**TEXTE PRÉSENTÉ**
Il aura aussi parfois du mal à interpréter un langage corporel car il ne pourra pas l’associer aux mots employés : rire nerveux, rire moqueur, rire de joie ? Ce groupe d’enfant rieur, il
aura cru que c’était amical, il va rayonner de joie…loin de se douter qu’on se moquait de lui.
Il existe divers types de dysphasies, nombre de classifications selon les signes cliniques et les types d’expressions verbales observés.
Il existe autant de type de dysphasies que d’enfants concernés…
La dysphasie réceptive
C’est lorsque, en présence de bonnes capacités à entendre les sons (il n’existe pas d’atteinte de l’oreille interne ni de l’aire cérébrale
« d’entente » des sons), la compréhension du langage est affectée, c’est à dire que l’enfant éprouve de la difficulté à comprendre ce qu’on lui dit, à bien recevoir le message codé des
mots, à l’associer à une image cérébrale. Il n’y a pas de surdité due à l’oreille, intacte, mais bien un décryptage (décodage) du sens des sons-mots dans le cerveau qui fait « comme une
surdité ».
La compréhension de tout ce qui est « parole » sera difficile car associer un sens à un son sera complexe. En entendant « cheval » , il ne verra pas le cheval,
cérébralement.
La dysphasie expressive
C’est lorsque l’expression du langage est affectée. L’enfant éprouve de la difficulté à s’exprimer, il parlera en « sabotant » les mots, il aura du mal à trouver les mots appropriés, justes, il fera des confusions de sons donc les mots ne seront pas reconnaissables. Ses phrases seront bancales, il ne parviendra pas à se faire comprendre des autres, sauf de ses proches qui décoderont son langage. « Si tiqué …je suis fatigué. »
La dysphasie mixte
Les volets réceptifs et expressifs sont touchés. Ainsi l’enfant éprouve de la difficulté à s’exprimer et à comprendre ce qu’on lui dit.
On parle aussi de dysphasie :
- phonologicosyntaxique :
C’est la plus fréquente.
L’expression est touchée, des troubles praxiques sont souvent associés (dont buccaux, articuler
est difficile), style « télégraphique ».
La compréhension est bien préservée, très supérieure à la possibilité de s’exprimer :
« Ceval galope forêt »
- lexicosémantique ( mnésique)
Le manque de mots est important (le lexique cérébral), leur usage à bon sens est touché.
Le langage est pauvre, fait de phrases courtes (truc, machin) ou juste
« sujet-verbe-complément ». Ou encore « oiseau » pour dire « poule ».

**CONSIGNE A**
Dans le texte sur la dysphasie, quelle forme de dysphasie est donnée comme la plus fréquente ?
**CONSIGNE B**
Poursuivez le texte sur la dysphasie à la suite de sa dernière phrase.

**DONNÉES FOURNIES**

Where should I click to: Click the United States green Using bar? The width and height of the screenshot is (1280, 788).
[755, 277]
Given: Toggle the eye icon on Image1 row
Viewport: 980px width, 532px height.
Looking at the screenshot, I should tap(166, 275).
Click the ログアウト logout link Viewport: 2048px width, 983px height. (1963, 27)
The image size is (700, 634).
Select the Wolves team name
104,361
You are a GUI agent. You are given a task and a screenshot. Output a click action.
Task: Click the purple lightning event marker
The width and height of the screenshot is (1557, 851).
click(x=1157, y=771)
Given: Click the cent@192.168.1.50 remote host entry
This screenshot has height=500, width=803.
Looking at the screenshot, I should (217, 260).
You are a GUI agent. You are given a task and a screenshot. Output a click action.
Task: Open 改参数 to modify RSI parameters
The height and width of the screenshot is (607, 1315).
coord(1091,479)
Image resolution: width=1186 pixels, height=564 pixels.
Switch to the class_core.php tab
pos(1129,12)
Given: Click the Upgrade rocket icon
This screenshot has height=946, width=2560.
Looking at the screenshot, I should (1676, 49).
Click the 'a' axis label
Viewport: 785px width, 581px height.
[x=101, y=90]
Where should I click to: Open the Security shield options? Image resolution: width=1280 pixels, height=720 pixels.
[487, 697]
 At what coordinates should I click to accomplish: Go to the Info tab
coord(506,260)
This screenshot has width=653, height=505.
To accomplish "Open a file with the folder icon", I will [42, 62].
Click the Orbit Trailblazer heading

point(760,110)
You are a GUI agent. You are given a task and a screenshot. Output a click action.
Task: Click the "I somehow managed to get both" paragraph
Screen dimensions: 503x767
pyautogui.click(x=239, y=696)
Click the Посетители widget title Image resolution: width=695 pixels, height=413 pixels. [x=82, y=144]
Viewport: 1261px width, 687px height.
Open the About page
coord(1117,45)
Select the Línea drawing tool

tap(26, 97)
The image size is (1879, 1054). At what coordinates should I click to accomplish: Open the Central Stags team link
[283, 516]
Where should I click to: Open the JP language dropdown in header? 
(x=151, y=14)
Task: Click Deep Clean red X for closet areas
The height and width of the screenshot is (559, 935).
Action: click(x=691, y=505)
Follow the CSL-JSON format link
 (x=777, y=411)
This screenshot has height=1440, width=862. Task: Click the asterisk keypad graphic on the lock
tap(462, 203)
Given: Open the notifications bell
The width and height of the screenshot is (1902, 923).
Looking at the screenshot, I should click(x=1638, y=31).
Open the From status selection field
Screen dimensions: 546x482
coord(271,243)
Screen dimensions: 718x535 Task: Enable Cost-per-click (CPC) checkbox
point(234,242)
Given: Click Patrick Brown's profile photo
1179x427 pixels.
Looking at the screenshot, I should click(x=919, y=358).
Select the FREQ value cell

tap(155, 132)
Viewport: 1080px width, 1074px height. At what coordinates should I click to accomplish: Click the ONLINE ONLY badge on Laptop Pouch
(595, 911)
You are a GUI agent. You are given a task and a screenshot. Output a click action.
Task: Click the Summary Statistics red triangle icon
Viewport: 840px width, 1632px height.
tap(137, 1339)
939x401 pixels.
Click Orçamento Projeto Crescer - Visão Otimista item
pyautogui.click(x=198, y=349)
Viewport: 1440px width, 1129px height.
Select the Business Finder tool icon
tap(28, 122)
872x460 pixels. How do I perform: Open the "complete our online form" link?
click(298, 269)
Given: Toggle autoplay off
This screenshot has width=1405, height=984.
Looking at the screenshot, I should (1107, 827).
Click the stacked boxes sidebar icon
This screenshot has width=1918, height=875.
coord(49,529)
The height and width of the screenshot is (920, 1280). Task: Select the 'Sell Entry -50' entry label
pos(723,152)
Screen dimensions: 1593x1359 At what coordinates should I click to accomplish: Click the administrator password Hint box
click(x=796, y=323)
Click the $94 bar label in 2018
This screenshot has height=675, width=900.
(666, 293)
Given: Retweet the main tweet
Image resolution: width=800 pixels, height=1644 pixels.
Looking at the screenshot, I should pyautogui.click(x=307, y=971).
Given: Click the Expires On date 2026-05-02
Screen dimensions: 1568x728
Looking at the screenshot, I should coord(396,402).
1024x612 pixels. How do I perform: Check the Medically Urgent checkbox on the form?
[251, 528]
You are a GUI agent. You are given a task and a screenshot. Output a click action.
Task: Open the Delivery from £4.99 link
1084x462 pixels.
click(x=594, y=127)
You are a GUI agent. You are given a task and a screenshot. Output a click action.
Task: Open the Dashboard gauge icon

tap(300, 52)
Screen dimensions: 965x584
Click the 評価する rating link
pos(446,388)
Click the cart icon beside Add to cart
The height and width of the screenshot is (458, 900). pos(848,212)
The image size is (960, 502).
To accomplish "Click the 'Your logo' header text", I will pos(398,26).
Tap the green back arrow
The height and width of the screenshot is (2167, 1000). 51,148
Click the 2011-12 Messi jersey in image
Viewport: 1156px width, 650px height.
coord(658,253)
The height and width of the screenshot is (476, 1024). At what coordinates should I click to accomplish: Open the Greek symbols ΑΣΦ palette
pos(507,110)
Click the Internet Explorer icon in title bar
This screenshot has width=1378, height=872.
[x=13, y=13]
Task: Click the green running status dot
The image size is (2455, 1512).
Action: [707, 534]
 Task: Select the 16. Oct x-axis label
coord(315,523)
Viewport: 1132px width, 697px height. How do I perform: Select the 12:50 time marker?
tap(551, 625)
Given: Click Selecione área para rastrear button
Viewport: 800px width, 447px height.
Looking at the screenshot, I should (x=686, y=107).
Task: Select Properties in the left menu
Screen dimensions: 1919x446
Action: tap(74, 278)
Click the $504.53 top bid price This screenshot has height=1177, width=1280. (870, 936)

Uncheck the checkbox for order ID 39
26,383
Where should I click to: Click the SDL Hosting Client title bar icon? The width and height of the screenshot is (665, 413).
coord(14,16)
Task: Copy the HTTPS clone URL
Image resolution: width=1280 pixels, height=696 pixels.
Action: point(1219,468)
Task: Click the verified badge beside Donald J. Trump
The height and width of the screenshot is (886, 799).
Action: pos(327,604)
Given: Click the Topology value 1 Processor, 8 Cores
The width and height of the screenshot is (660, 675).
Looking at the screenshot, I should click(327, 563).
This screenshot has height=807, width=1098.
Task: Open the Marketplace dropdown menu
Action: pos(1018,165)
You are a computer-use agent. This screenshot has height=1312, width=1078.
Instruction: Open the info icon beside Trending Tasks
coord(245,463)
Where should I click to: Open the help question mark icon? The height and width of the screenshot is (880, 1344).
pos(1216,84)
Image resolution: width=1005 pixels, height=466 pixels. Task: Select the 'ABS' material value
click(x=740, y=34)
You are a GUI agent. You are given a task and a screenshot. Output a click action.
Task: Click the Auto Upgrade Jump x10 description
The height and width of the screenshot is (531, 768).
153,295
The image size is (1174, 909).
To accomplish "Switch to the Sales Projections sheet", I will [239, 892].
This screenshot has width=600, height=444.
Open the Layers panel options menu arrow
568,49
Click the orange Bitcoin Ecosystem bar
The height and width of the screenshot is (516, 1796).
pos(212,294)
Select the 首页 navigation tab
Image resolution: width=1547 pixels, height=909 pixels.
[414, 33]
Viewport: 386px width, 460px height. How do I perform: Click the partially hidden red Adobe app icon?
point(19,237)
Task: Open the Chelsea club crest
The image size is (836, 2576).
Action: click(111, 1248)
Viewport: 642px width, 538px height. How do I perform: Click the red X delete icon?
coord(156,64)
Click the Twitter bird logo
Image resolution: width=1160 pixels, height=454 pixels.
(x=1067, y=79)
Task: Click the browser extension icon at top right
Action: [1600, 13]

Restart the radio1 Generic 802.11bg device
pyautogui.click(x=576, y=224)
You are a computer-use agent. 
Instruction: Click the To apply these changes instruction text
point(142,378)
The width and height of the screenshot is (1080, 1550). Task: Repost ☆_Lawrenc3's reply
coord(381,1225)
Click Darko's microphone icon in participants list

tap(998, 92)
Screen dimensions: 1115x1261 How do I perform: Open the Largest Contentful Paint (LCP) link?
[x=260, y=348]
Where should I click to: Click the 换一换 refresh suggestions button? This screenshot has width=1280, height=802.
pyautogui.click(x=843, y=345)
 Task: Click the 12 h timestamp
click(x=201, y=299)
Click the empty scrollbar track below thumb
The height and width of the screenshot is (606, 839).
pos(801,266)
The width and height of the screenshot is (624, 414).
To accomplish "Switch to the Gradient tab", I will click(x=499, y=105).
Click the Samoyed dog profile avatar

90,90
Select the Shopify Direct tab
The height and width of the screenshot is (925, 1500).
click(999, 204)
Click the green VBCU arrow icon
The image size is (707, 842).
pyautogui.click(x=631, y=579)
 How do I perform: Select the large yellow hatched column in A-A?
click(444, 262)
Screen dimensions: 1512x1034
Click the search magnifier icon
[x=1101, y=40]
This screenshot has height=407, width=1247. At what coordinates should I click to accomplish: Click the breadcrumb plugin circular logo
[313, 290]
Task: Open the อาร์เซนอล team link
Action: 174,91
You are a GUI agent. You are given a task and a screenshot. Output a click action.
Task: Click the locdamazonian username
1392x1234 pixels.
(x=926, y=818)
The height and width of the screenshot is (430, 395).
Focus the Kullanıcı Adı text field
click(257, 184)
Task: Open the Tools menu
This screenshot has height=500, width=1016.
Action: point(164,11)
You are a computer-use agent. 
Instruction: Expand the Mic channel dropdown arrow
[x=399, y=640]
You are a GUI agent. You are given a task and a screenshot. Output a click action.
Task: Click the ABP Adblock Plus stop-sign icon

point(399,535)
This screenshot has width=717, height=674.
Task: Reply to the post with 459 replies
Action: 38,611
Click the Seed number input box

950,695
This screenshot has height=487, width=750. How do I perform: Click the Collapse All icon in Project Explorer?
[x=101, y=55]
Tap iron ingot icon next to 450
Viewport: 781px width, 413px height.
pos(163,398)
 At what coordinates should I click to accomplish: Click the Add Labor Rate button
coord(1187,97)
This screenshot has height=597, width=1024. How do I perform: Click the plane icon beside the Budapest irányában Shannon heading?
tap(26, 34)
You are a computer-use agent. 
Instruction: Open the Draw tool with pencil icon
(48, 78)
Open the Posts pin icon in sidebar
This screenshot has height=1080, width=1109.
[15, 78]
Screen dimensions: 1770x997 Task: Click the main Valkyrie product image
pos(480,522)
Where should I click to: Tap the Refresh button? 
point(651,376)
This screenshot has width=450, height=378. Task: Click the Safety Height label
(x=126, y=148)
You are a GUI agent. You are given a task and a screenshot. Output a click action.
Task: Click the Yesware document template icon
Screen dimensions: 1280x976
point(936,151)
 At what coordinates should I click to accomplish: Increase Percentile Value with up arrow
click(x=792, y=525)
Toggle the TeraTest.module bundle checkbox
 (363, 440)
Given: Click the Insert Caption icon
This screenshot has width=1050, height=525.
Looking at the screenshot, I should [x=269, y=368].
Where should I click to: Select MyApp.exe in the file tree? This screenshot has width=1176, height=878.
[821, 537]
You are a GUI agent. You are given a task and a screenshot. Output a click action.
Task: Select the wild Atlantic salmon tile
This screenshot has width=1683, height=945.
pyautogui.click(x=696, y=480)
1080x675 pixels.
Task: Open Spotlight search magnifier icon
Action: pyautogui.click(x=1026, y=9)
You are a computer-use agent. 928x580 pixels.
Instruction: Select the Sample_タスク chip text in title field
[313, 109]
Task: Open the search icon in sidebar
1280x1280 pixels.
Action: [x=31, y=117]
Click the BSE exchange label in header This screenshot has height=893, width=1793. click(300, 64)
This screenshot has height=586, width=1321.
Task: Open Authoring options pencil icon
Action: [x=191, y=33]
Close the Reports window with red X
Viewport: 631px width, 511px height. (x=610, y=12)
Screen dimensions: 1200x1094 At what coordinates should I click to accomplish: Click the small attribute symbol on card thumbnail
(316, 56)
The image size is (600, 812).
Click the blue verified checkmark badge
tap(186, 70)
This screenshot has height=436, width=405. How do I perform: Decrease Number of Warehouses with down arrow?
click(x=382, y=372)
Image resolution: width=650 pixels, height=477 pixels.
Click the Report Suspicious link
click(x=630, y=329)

**RÉPONSE A**
La dysphasie phonologicosyntaxique.

**RÉPONSE B**
La prononciation est correcte.
- sémantique pragmatique
C’est « utiliser le bon mot, la bonne phrase » qui sera difficile dans un contexte donné (réponse « à côté de la plaque »). Une phrase longue sera mal interprétée.
Donc les consignes non séparées ne seront pas comprises.
Expressions mal comprises, à reformuler.
Les notions abstraites seront difficiles à appréhender.
Les repères spatiaux et temporels sont touchés ( conjugaison difficile).
Il existe d’autres formes, l’hétérogénéité clinique est importante.
Diagnostic médical
L’approche est complexe, pluridisciplinaire.
Exclusion d’un déficit mental.
Il faudra exclure une surdité ou certaines maladies.
Exclure un Trouble Autistique.( TSA) et les TED.
Diagnostic différentiel avec une dyspraxie bucco faciale.
Le diagnostic sera pluridisciplinaire, orthophonique ET médical, avec un bilan neuropsychologique qui prouvera l’intelligence par des tests non verbaux.
La prise en charge sera essentiellement orthophonique. Avec mise en place d’aides VISUELLES le plus souvent (mimes, signes, pictogrammes).
Et à l’école ?
L’enfant devra sans cesse se concentrer pour essayer de comprendre ce qui est dit. Communiquer par de courtes consignes, les reformuler sera essentiel. Et parler
lentement, répéter, savoir patienter pour lui donner le temps de trouver les mots, de s’exprimer.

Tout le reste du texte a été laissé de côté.